Verwirrspiel um Täter und Opfer enttarnt
Prozessauftakt wegen versuchten Mordes und Falschaussage

Münster -

Um eine Frau zu schützen, griff ein Nachbar in einen Streit ein – und wurde nicht nur lebensgefährlich verletzt, sondern zunächst für den Täter gehalten. Vor dem Landgericht ist am Freitag der Prozess gegen einen 29-Jährigen gestartet. Ihm wird versuchter Mord und Falschaussage vorgeworfen.

Samstag, 22.06.2019, 10:30 Uhr aktualisiert: 23.06.2019, 12:27 Uhr
 
Vor dem Landgericht ist am Freitag der Prozess gegen einen 29-Jährigen gestartet. Ihm wird versuchter Mord und Falschaussage vorgeworfen. Foto: dpa

Ein Opfer, das zunächst als Täter beschuldigt und trotz lebensbedrohlicher Verletzungen in Gewahrsam genommen wird, sowie ein mutmaßlicher Täter, der offenbar immer weiter lügt, standen im Mittelpunkt eines eskalierten Beziehungsstreits, an dessen Ende eine Anklage wegen versuchten Mordes und Falschaussage stehen. Diese wurde am Freitag vor dem Landgericht verhandelt.

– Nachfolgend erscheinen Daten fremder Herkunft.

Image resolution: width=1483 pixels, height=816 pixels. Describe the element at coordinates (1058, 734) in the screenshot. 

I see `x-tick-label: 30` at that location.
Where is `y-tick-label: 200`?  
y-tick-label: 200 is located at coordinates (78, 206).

Der 29-jährige Angeklagte kam mit seiner Familie im Alter von neun Jahren aufgrund des montenegrinischen Bürgerkriegs nach Deutschland. Von Beginn an habe er dabei Probleme mit dem Lernen gehabt.

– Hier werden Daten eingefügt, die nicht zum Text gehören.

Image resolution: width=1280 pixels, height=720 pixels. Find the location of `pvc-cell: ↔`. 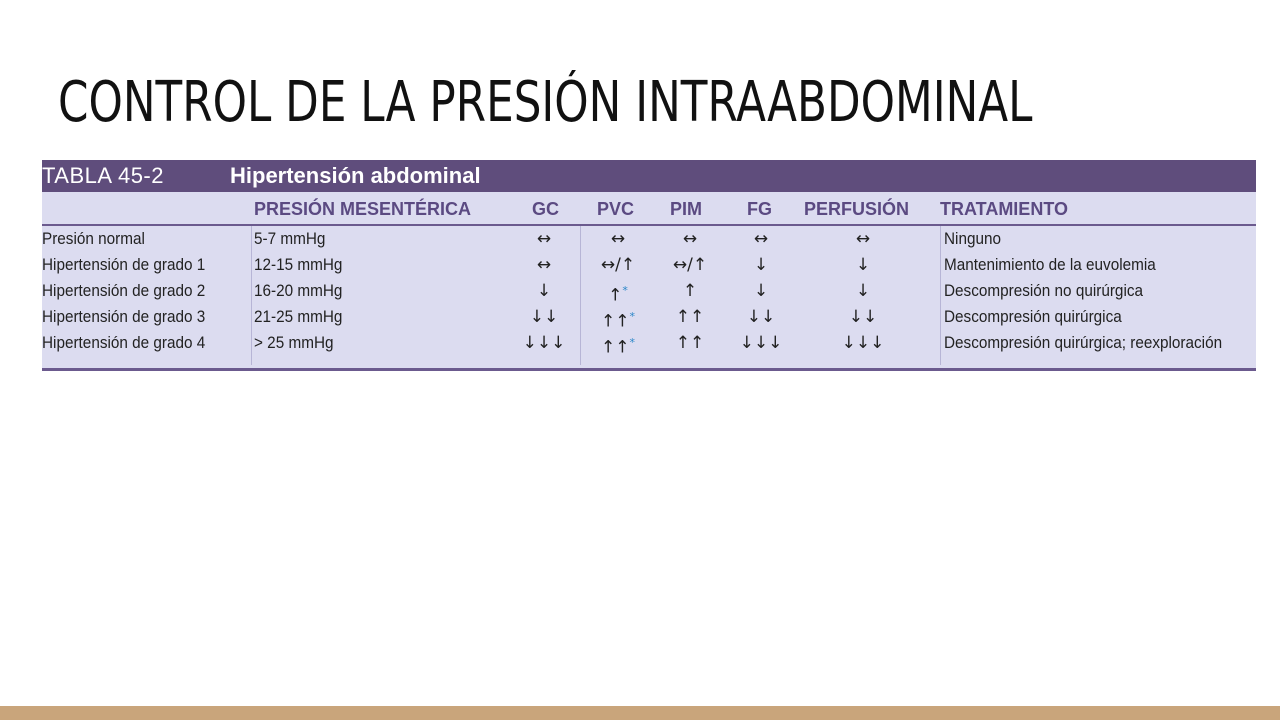

pvc-cell: ↔ is located at coordinates (618, 239).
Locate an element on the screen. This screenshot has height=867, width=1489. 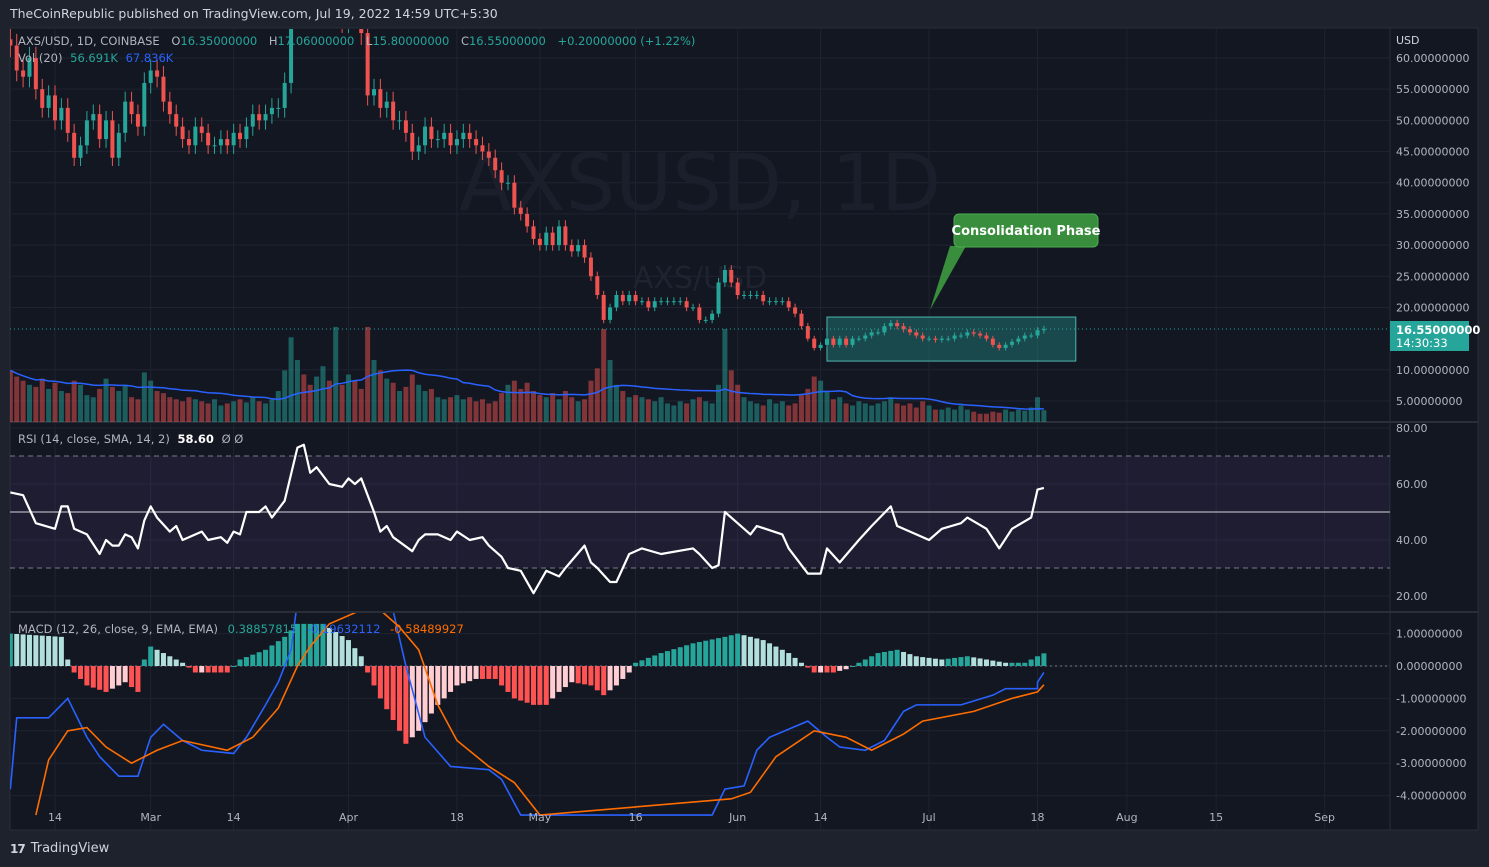
consolidation-zone is located at coordinates (952, 339).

Die Gesamtschule musste er verlassen und auf eine Förderschule wechseln. Anschließend folgten kurze Anstellungen. Zuletzt waren er und seine Frau, mit der er vier Kinder hat, arbeitssuchend. Ein weiterer Sohn stammt von einer Geliebten.

Das Opfer greift schützend ein 

In deren Gremmendorfer Wohnung hielt er sich auch in der Tatnacht auf. Ein Nachbar, das Opfer, schilderte vor Gericht, wie er die Tatnacht erlebte. Demnach bemerkte der Mann zum wiederholten Mal einen lautstarken Streit zwischen dem Paar.

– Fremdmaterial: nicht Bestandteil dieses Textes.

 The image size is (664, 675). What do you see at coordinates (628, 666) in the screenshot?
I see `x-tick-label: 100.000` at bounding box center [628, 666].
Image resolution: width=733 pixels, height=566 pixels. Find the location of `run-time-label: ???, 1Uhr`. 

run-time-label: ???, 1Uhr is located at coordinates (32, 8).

Durch die geöffnete Eingangstür habe er die Wohnung betreten und den Angeklagten angetroffen, als dieser gerade seine Freundin ohrfeigte. Anschließend habe es eine Schubserei zwischen den Männern gegeben.

Am Ende soll der Angeklagte dem Opfer von hinten in den Rücken gestochen haben. Als die Polizei eintraf, hielt sie das Opfer zunächst für den Täter. Der eigentliche Täter hatte behauptet, der Nachbar habe seine Freundin vergewaltigen wollen, und er selbst habe lediglich seine Familie beschützt.

Lebensgefahr nach ärztlicher Fehleinschätzung 

Das Opfer geriet daher in Polizeigewahrsam. Die Wunde sei zwar bemerkt worden, aber sowohl der Notarzt als auch der diensthabende Arzt sollen die Verletzung als harmlos eingestuft haben, sodass das Opfer abgeführt wurde.

Erst am Folgetag wurde festgestellt, dass ein Lungenflügel durch den Messerstich kollabiert war. Die lebensbedrohliche Situation konnte jedoch noch rechtzeitig behandelt werden. Kurze Zeit darauf entpuppten sich zudem die Anschuldigungen gegen ihn als haltlos, die Schilderungen des Angeklagten wurden als Falschaussage eingestuft. Nun tritt der Nachbar als Nebenkläger auf. Der Prozess wird am Montag fortgesetzt.